Collected data entries
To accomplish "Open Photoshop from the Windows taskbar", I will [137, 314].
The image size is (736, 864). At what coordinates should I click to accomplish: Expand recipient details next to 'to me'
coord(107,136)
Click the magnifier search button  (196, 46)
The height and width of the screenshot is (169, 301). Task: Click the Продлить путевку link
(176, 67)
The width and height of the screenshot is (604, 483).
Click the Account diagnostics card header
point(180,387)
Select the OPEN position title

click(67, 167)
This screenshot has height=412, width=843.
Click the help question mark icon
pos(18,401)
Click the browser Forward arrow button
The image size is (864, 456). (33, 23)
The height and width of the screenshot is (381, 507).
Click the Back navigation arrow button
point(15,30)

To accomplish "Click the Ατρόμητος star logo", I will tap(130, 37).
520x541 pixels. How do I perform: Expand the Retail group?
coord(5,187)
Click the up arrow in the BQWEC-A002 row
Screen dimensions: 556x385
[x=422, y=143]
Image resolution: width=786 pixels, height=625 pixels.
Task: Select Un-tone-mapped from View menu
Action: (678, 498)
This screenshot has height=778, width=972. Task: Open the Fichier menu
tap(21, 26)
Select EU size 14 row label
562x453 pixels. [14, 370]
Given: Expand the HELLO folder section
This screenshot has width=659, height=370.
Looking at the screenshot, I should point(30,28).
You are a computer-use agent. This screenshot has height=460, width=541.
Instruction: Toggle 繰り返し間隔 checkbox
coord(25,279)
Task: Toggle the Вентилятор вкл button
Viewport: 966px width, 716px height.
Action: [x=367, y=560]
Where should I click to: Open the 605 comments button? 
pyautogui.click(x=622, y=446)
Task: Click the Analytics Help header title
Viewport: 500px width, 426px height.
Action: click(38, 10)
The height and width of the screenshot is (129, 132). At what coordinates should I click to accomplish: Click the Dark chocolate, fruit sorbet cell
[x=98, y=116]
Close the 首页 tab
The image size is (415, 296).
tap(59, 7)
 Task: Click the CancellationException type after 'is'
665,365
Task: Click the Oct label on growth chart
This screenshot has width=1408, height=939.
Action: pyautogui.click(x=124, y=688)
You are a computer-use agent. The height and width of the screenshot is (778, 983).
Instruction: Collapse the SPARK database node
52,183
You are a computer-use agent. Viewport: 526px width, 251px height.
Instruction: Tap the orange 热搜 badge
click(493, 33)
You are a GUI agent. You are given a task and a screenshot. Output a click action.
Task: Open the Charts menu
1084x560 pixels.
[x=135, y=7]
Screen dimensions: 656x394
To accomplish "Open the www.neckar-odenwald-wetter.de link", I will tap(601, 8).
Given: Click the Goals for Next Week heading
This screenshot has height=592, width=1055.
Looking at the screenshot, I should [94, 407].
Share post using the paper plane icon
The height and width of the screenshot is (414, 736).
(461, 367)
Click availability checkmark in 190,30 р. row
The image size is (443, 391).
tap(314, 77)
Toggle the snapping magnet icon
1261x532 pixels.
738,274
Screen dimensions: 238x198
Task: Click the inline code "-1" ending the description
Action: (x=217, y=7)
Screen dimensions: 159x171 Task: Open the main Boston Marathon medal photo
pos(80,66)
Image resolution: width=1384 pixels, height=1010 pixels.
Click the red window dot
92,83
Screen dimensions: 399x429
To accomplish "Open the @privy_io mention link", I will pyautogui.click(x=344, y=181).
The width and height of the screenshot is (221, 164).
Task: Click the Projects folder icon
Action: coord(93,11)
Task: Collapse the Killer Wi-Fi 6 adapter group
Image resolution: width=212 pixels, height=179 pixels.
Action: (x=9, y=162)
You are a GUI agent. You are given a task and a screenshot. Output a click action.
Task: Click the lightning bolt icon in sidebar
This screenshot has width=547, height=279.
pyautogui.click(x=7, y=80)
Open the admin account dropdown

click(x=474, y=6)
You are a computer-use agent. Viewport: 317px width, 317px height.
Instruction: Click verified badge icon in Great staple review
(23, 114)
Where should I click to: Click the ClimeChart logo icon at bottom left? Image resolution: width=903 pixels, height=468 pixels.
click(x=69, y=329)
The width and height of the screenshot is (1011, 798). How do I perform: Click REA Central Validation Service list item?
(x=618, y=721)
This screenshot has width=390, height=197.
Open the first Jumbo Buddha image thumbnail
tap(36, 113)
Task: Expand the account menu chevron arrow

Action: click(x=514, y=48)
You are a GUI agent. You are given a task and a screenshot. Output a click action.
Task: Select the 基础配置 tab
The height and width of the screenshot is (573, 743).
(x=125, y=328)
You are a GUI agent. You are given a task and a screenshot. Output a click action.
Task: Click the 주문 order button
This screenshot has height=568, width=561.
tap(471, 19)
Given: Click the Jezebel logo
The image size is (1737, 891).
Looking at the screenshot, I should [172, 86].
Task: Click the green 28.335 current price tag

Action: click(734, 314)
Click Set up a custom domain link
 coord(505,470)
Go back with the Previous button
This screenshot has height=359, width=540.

ACTION ITEM
Copy the stretch of the records above that runs from the line with "Image resolution: width=1384" through the line with "Go back with the Previous button". Both end lines belong in the copy, and nothing else does.

REPLY TO THE TASK
Image resolution: width=1384 pixels, height=1010 pixels.
Click the red window dot
92,83
Screen dimensions: 399x429
To accomplish "Open the @privy_io mention link", I will pyautogui.click(x=344, y=181).
The width and height of the screenshot is (221, 164).
Task: Click the Projects folder icon
Action: coord(93,11)
Task: Collapse the Killer Wi-Fi 6 adapter group
Image resolution: width=212 pixels, height=179 pixels.
Action: (x=9, y=162)
You are a GUI agent. You are given a task and a screenshot. Output a click action.
Task: Click the lightning bolt icon in sidebar
This screenshot has width=547, height=279.
pyautogui.click(x=7, y=80)
Open the admin account dropdown

click(x=474, y=6)
You are a computer-use agent. Viewport: 317px width, 317px height.
Instruction: Click verified badge icon in Great staple review
(23, 114)
Where should I click to: Click the ClimeChart logo icon at bottom left? Image resolution: width=903 pixels, height=468 pixels.
click(x=69, y=329)
The width and height of the screenshot is (1011, 798). How do I perform: Click REA Central Validation Service list item?
(x=618, y=721)
This screenshot has width=390, height=197.
Open the first Jumbo Buddha image thumbnail
tap(36, 113)
Task: Expand the account menu chevron arrow

Action: click(x=514, y=48)
You are a GUI agent. You are given a task and a screenshot. Output a click action.
Task: Select the 基础配置 tab
The height and width of the screenshot is (573, 743).
(x=125, y=328)
You are a GUI agent. You are given a task and a screenshot. Output a click action.
Task: Click the 주문 order button
This screenshot has height=568, width=561.
tap(471, 19)
Given: Click the Jezebel logo
The image size is (1737, 891).
Looking at the screenshot, I should [172, 86].
Task: Click the green 28.335 current price tag

Action: click(734, 314)
Click Set up a custom domain link
 coord(505,470)
Go back with the Previous button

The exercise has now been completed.